Section 20.29 of the Uniform Partnership Act of Michigan, which provides for dissolution "caused by any partner ceasing to be associated in the carrying on as distinguished from the winding up of the business," relied upon by the respondent, is not applicable here in any event because no partner ceased to be associated in the carrying on of the business during the entire period January 1 to June 1, 1944.
Section 403 (c) (6) of the Renegotiation Act as amended by section 701 of the Revenue Act of 1943 furnishes respondent with his only authority to make the contested determinations. That section provides:
This subsection shall be applicable to all contracts and subcontracts, to the extent of amounts received or accrued thereunder in any fiscal year ending after June 30, 1943 * * *.
Section 403 (a) (8) defines the term "fiscal year" as the taxable year of the contractor or subcontractor under chapter 1 of the Internal Revenue Code. Section 48 (a) of chapter 1 of the code defines the "taxable year" as the calendar year, or the fiscal year ending during such calendar year, upon the basis of which the net income is computed. While a partnership is not a unit for taxation, it is a tax computing unit. Section 187 of the code requires a partnership to make a return for each taxable year, as a basis for determining the distributive share of the partnership profits taxable to each partner. It has been stipulated that petitioner's taxable year commenced on January 1, 1944. And, since the admission of a new partner did not terminate the partnership, it follows that respondent had no authority to determine excessive profits for either of the two periods in question, that there could be no excessive profits determined under the law for those two respective periods, and that, accordingly, there are no excessive profits under the law for those two periods. Mrs. Grant Smith, 26 B. T. A. 1178; Oklahoma Contracting Corporation, 35 B. T. A. 232; Estate of Cyrus H. K. Curtis, 36 B. T. A. 899. It is true that the three cited cases involve redeterminations of income tax deficiencies in which this same question as to fiscal year was raised under the Internal Revenue Code as is raised here under the Renegotiation Act involving redetermination of determinations of excessive profits.

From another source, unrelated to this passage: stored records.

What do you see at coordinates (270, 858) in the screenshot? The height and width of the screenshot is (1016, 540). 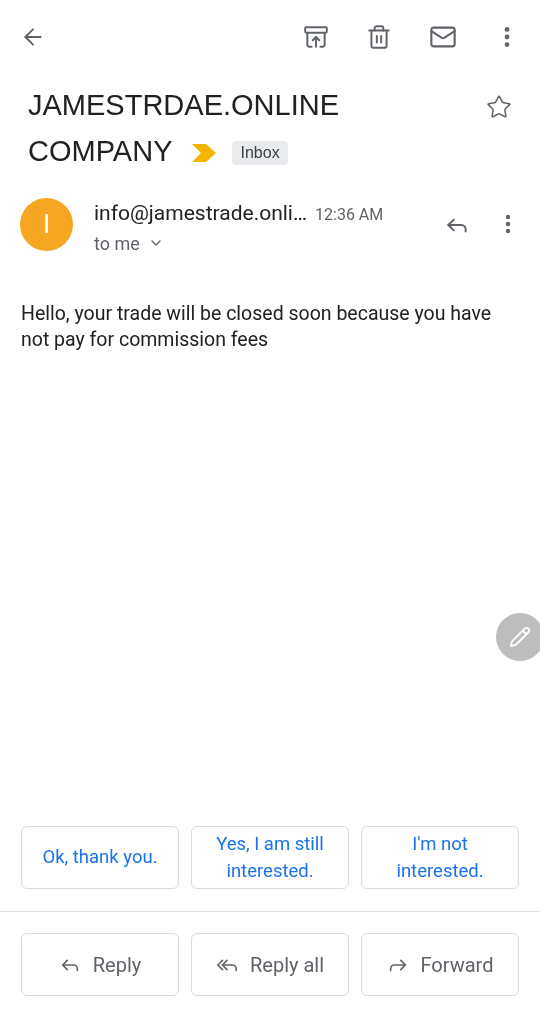 I see `smart-reply-chip: Yes, I am still interested.` at bounding box center [270, 858].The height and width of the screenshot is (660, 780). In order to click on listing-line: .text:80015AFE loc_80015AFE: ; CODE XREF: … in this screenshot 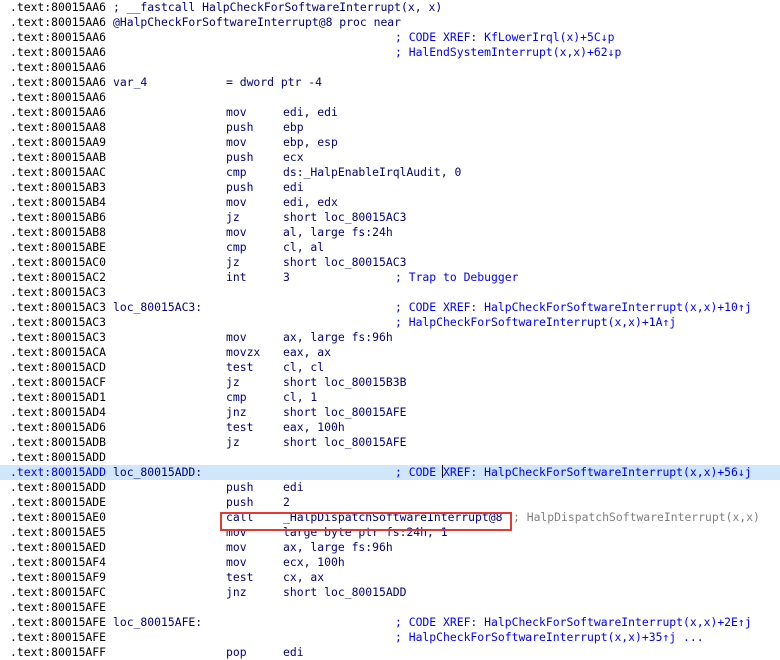, I will do `click(390, 622)`.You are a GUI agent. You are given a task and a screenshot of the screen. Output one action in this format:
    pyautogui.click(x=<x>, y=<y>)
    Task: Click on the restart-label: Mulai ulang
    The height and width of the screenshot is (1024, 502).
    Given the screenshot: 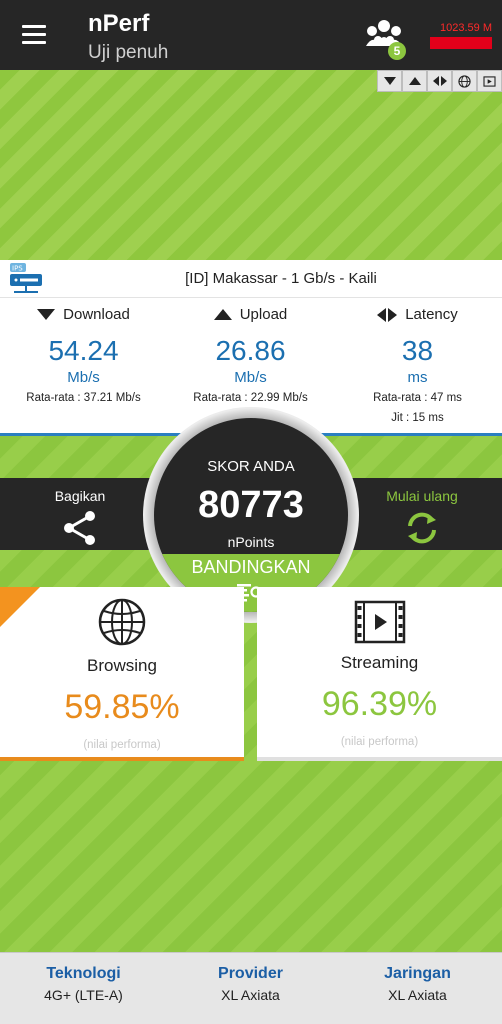 What is the action you would take?
    pyautogui.click(x=422, y=496)
     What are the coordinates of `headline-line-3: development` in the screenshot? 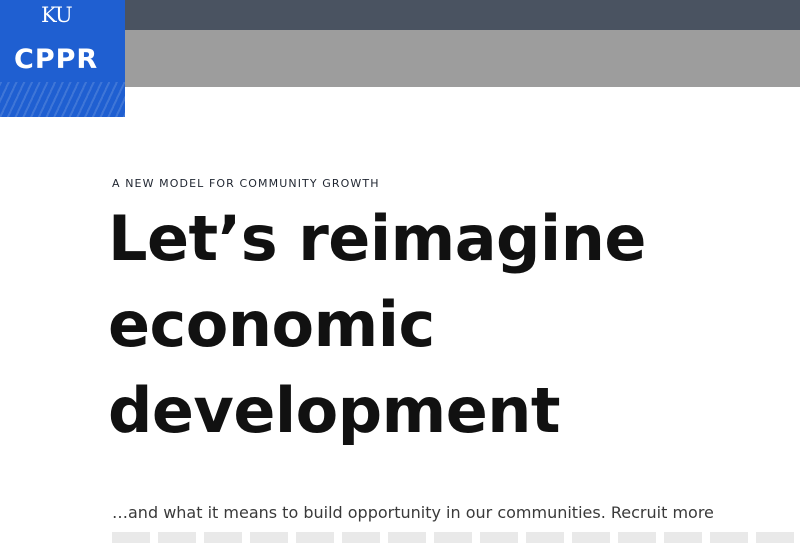 It's located at (334, 410).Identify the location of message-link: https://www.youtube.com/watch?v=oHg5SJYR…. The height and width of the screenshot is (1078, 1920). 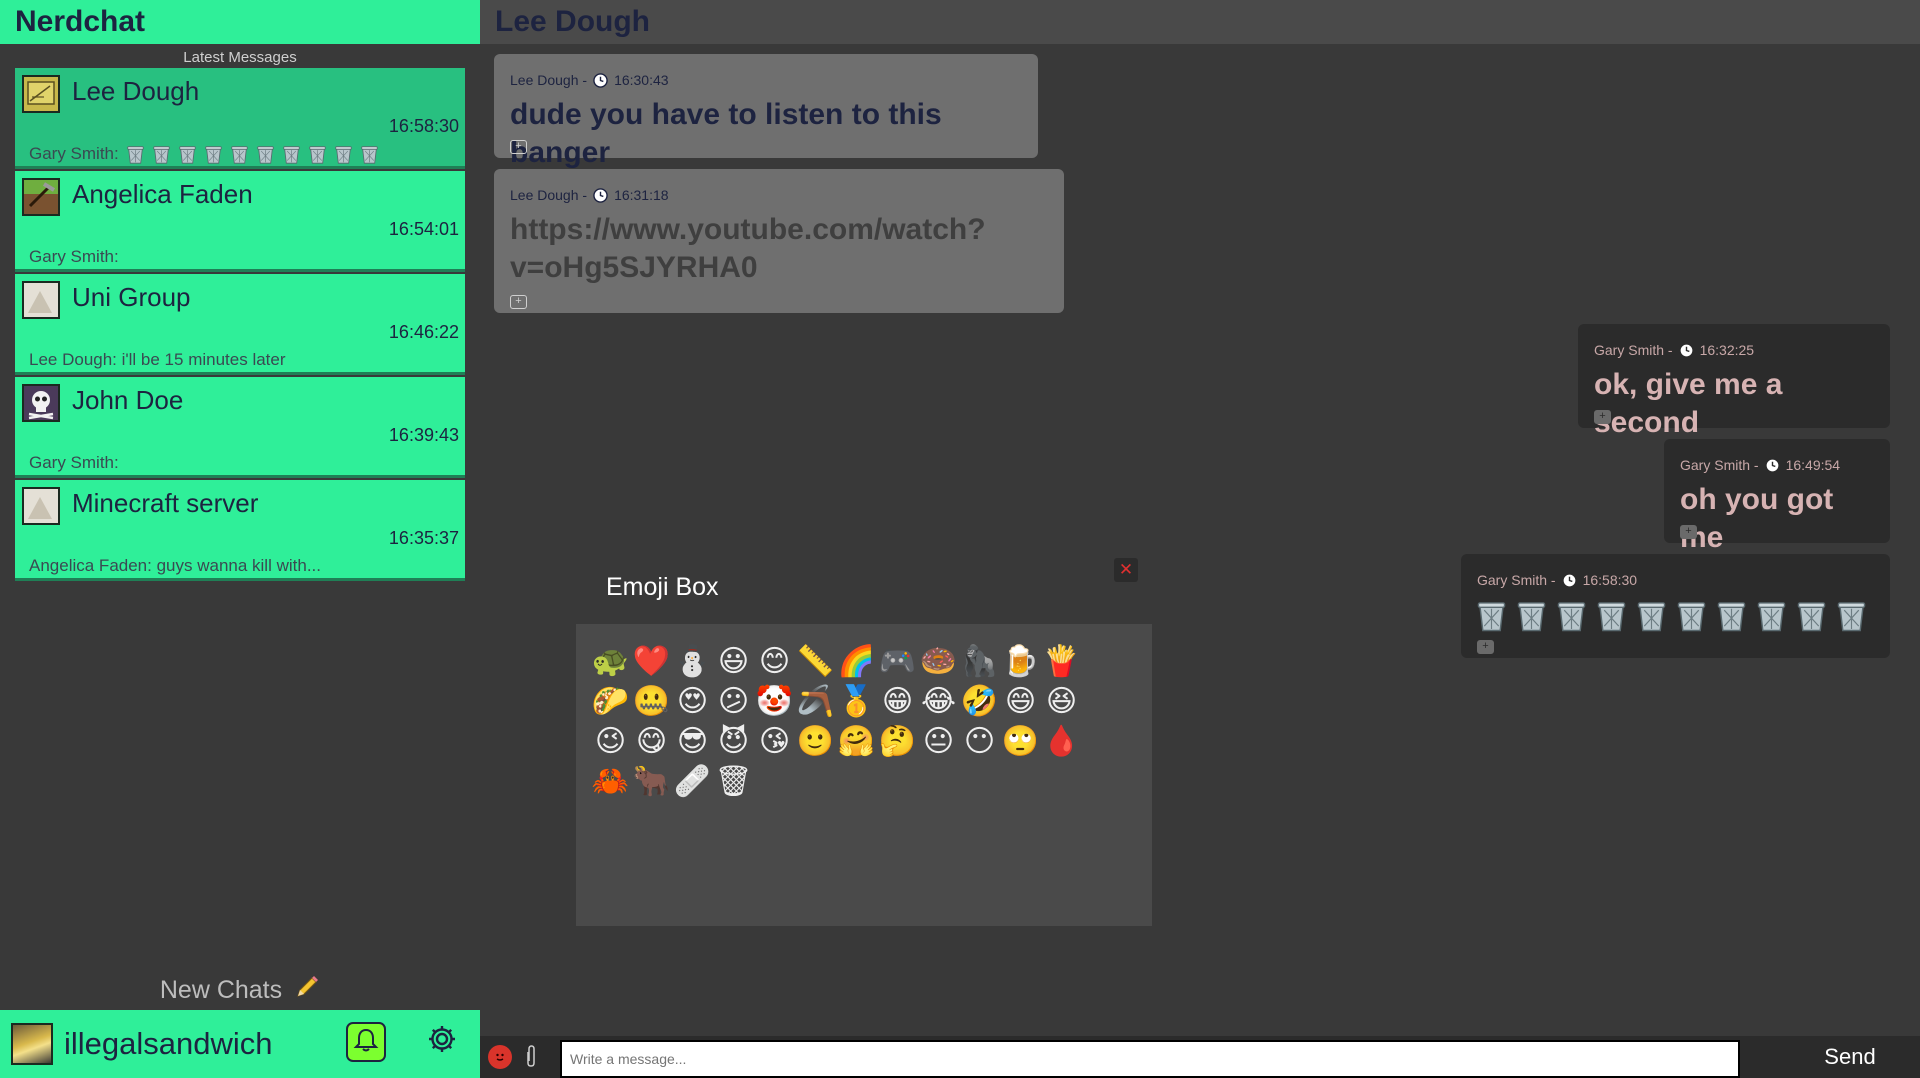
(755, 249).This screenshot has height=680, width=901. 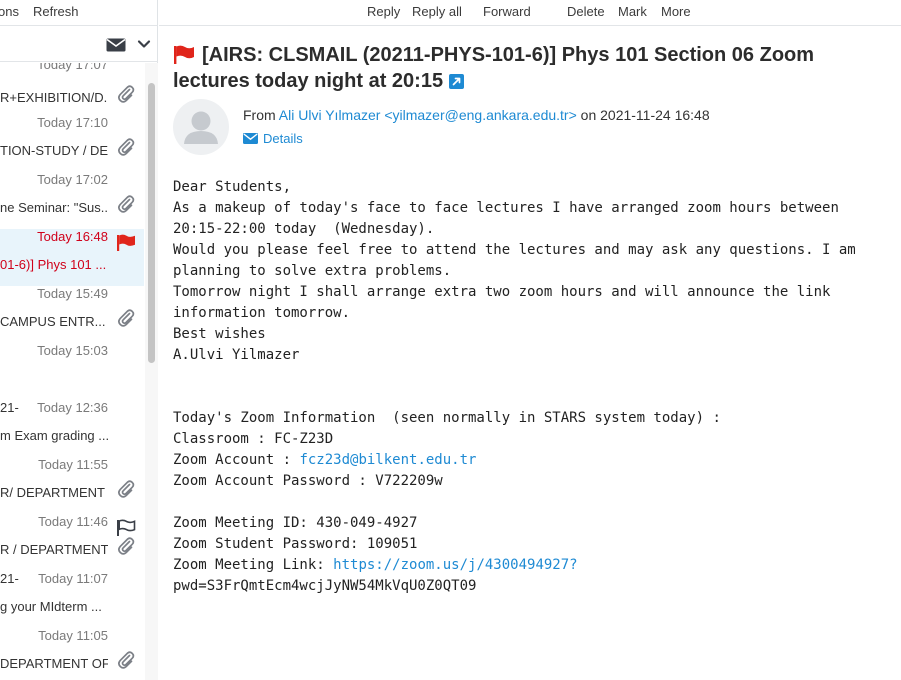 What do you see at coordinates (201, 127) in the screenshot?
I see `user-avatar-icon` at bounding box center [201, 127]. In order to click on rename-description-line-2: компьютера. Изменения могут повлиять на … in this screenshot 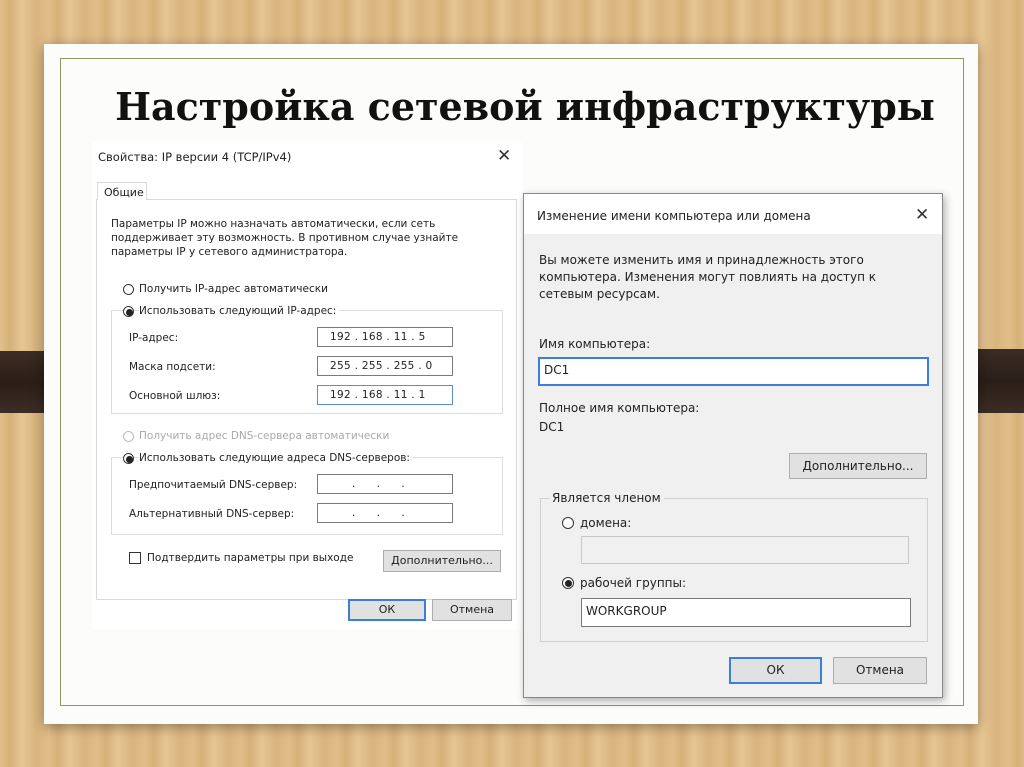, I will do `click(708, 277)`.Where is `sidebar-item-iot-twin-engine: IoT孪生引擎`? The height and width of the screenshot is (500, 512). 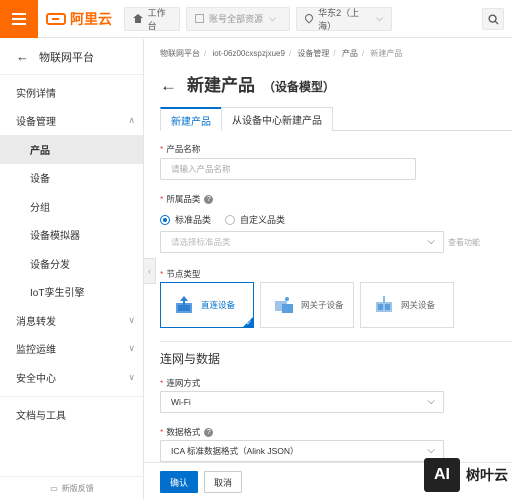
sidebar-item-iot-twin-engine: IoT孪生引擎 is located at coordinates (72, 292).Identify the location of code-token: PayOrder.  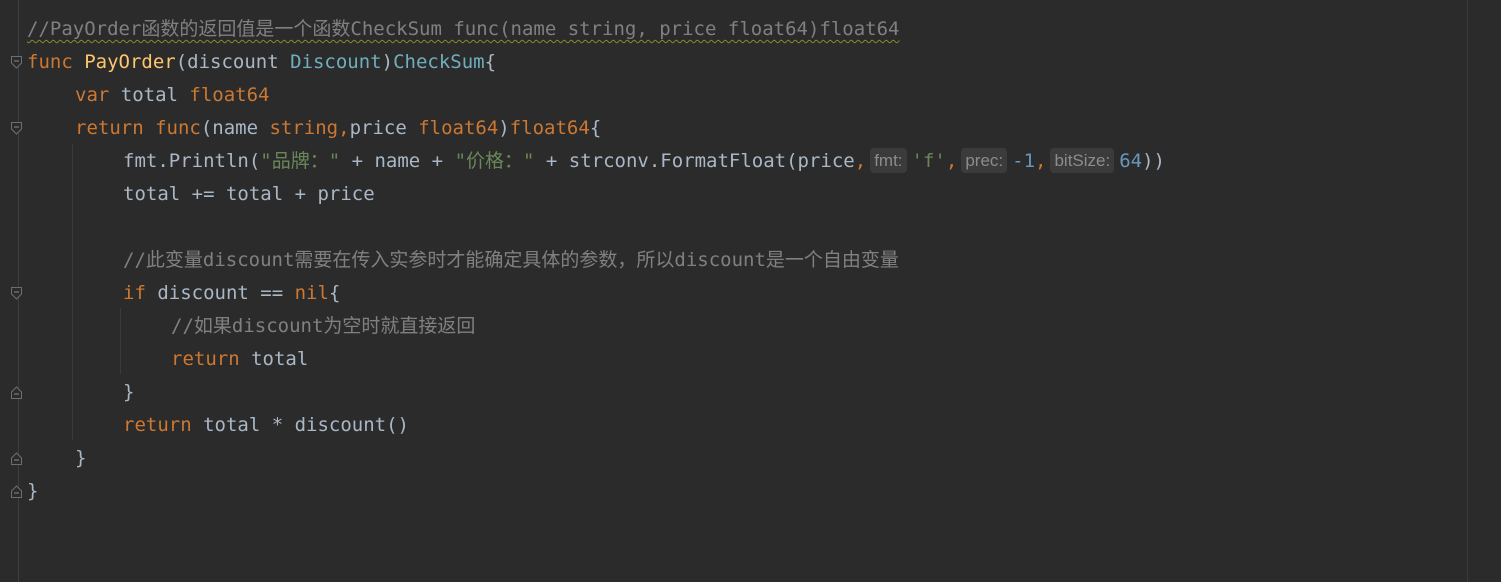
(130, 62).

However, the similarity in the proceedings before this Court of those arising under the Renegotiation Act to those arising under the code is sufficiently great, we think, to render those cases strongly persuasive, if not controlling, authorities for our position here.
In Maguire Industries, Inc., 12 T.C. 75 (on appeal, App. D.C.), we dismissed the proceeding for lack of jurisdiction because, for one reason, the determination had not been made "with respect to a fiscal year." But the basis of our jurisdiction there was section 403 (e) (2) of the Renegotiation Act as added by section 701 of the Revenue Act of 1943, whereas the basis of our jurisdiction here is section 403 (e) (1) of the Renegotiation Act as added by section 701 of the Revenue Act of 1943. No such requirement appears in the latter provision.
* * * Any contractor or subcontractor * * * aggrieved by a determination of the Secretary made prior to the date of the enactment of the Revenue Act of 1943, with respect to a fiscal year ending before July 1, 1943, as to the existence of excessive profits, which is not embodied in an agreement with the contractor or subcontractor, may * * * file a petition with The Tax Court of the United States for a redetermination thereof * * *.
SEC. 403 (e). (1) Any contractor or subcontractor aggrieved by an order of the Board determining the amount of excessive profits received or accrued by such contractor or subcontractor may, within ninety days (not counting Sunday or a legal holiday in the District of Columbia as the last day) after the mailing of the notice of such order under subsection (c) (1), file a petition with The Tax Court of the United States for a redetermination thereof. * * *
Reviewed by the Court.
Decisions will be entered for the petitioners.